Hermine Bosetti married von Flick (28 September 1875, Vienna – 1 May 1936, Höhenrain near Lake Starnberg), was an Austrian coloratura soprano.

Bosetti made her debut in Wiesbaden (1898) as "Ännchen" in Der Freischütz. In 1900, she became a member of the Vienna State Opera and from 1901 until 1924 she was a star singer with the Bavarian State Opera. In 1903, she sang the role of "Colombina" in the first performance of Le donne curiose (Ermanno Wolf-Ferrari). She appeared in most of the German opera houses as well as in the Netherlands, Belgium, London, and Russia. In 1905 she was appointed Kammersängerin.
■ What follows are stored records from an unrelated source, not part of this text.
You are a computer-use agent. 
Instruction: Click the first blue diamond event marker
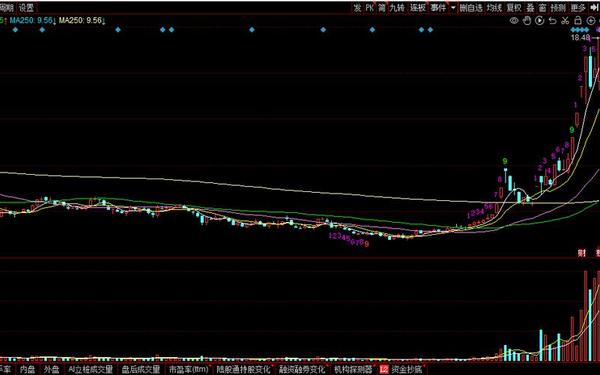click(15, 29)
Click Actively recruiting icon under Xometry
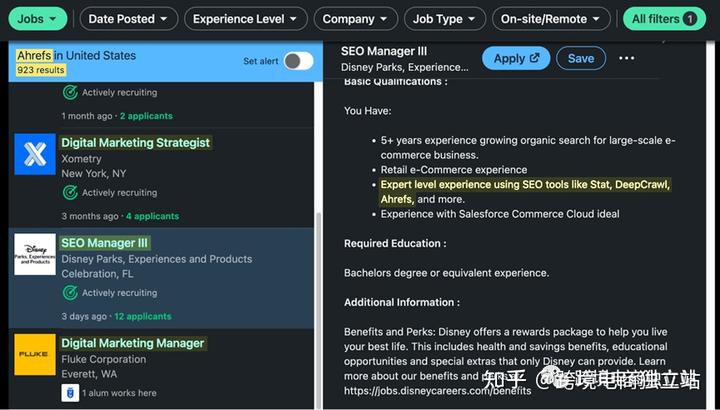The image size is (720, 410). point(70,192)
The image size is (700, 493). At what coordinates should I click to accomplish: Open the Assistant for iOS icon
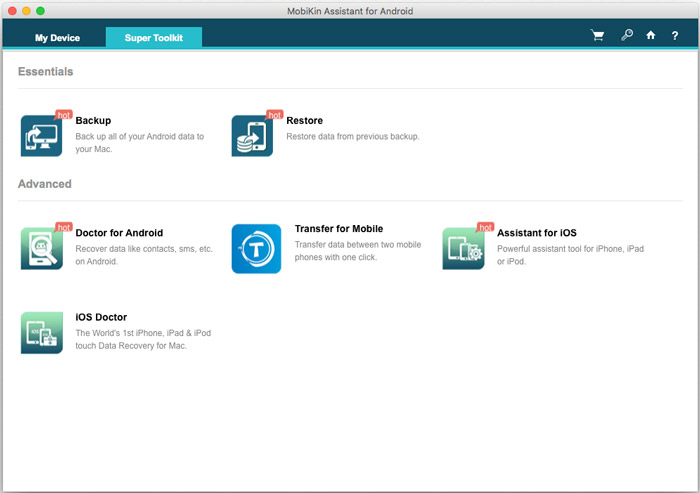tap(464, 248)
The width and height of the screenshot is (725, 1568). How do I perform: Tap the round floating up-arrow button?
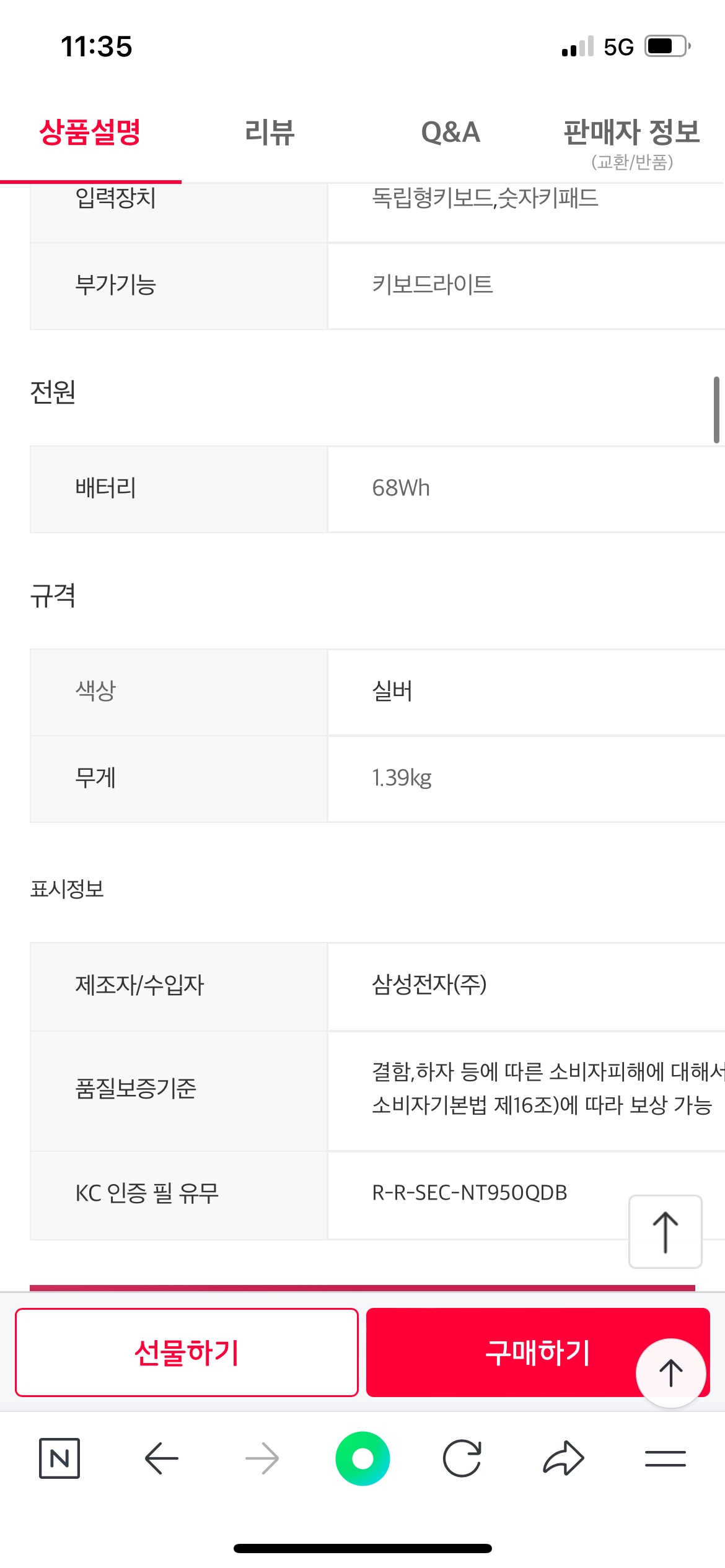tap(671, 1373)
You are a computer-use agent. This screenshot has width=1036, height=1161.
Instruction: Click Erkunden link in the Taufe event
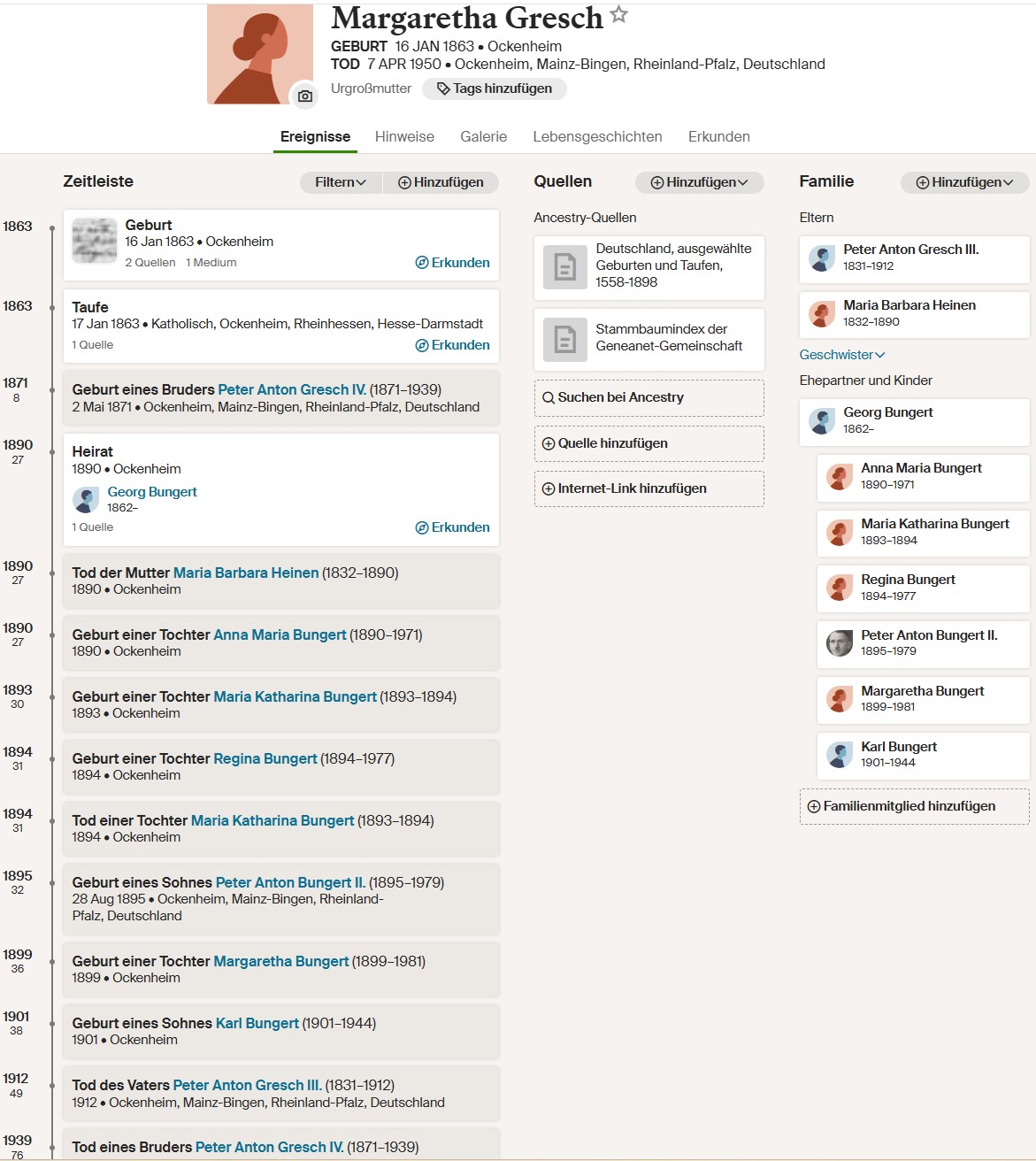point(452,345)
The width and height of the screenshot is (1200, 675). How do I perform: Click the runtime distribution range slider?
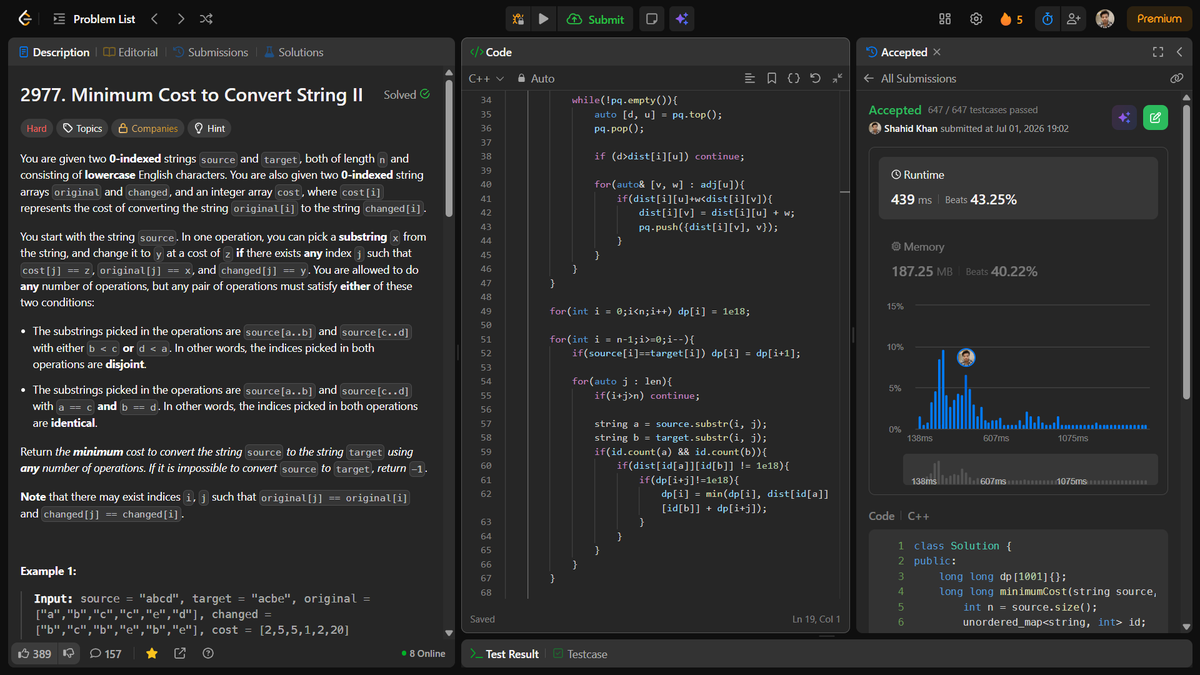click(1030, 469)
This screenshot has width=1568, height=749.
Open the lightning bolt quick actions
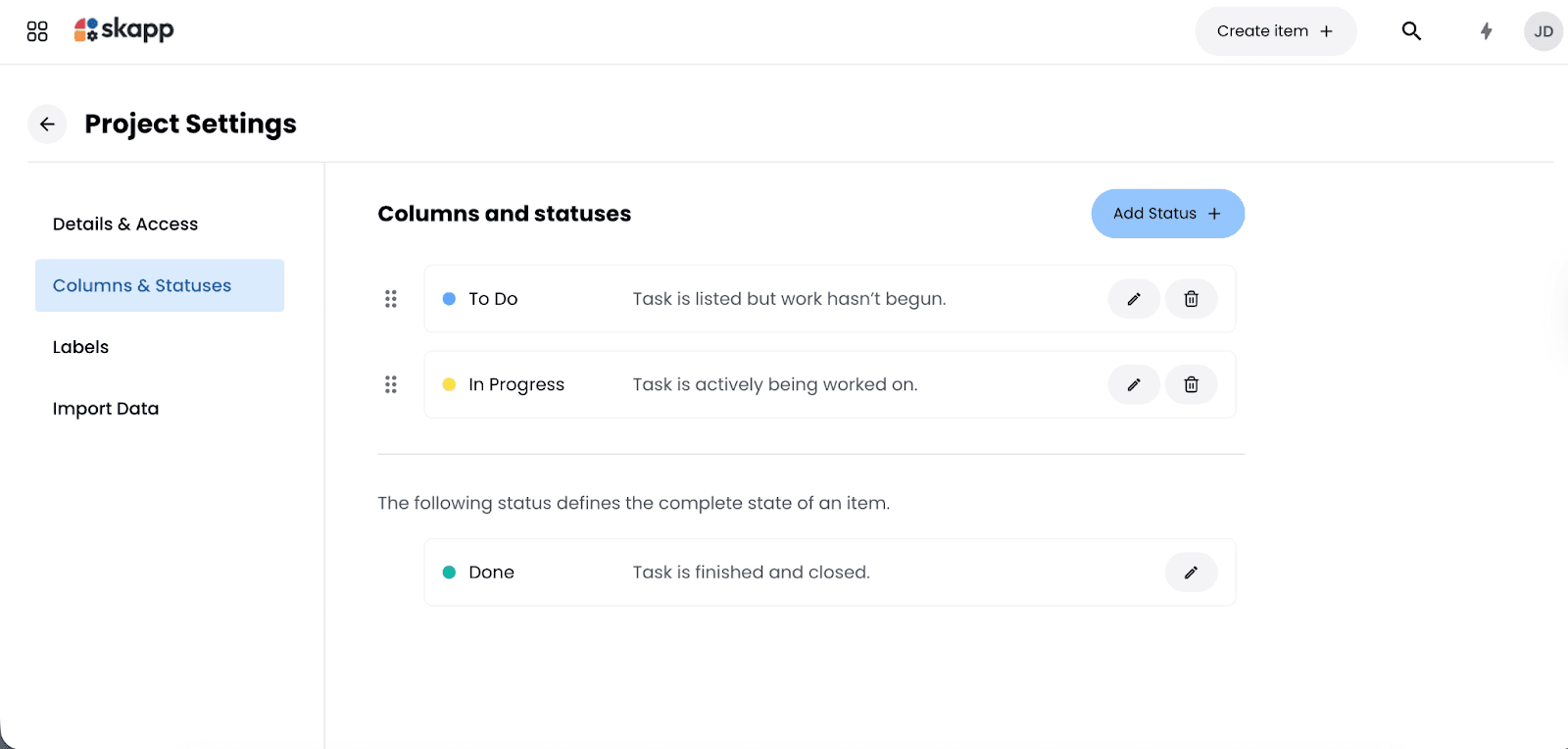(1486, 31)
In 1908, she sang roles such as "The Queen of the Night" (Die Zauberflöte) and "Marguerite de Valois" (Les Huguenots) as a guest artist in Vienna.

She recorded for G&T/Gramophone and Odeon.

She taught at the Hoch Conservatory in Frankfurt am Main from 1925 to 1930. Among her students were Marcia Van Dresser and Adele Kern.

In 1913, she became the face of Aok products in Germany in their advertising, claiming "I have used Aok soap for years".

==Recordings==
- Hermine Bosetti 1875–1936. Court Opera Classics CO 396 (LP)
- The Record of Singing (Part 2): Fra Diavolo – Welches Glück ich atme freier (Munich, 1906)
- Aus Münchens Operngeschichte – Sängerinnen und Sänger der Münchner Hof- und Staatsoper von 1900–1945: Die Entführung aus dem Serail – Martern aller Arten
- Sie sangen im Prinzregententheater: Die Entführung aus dem Serail – Ach ich liebte.

== Sources ==
- Cahn, Peter: Das Hoch'sche Konservatorium in Frankfurt am Main (1878–1978). Frankfurt am Main: Kramer, 1979, ISBN 3-7829-0214-9.
- Kesting, Jürgen: Die großen Sänger. Düsseldorf: Claassen, 1986; ISBN 3-546-45387-5, p. 750 f
- Karl Josef Kutsch/ Leo Riemens: Großes Sängerlexikon. München: K. G. Saur 2003, ISBN 3-598-11598-9, p 530 f
- Rainer E. Lotz, Axel Weggen, Oliver Wurl und Christian Zwarg: Discographie der deutschen Gesangsaufnahmen, Vol. 4. Bonn: Lotz 2005, ISBN 3-9810248-0-X, pp 1459–1469.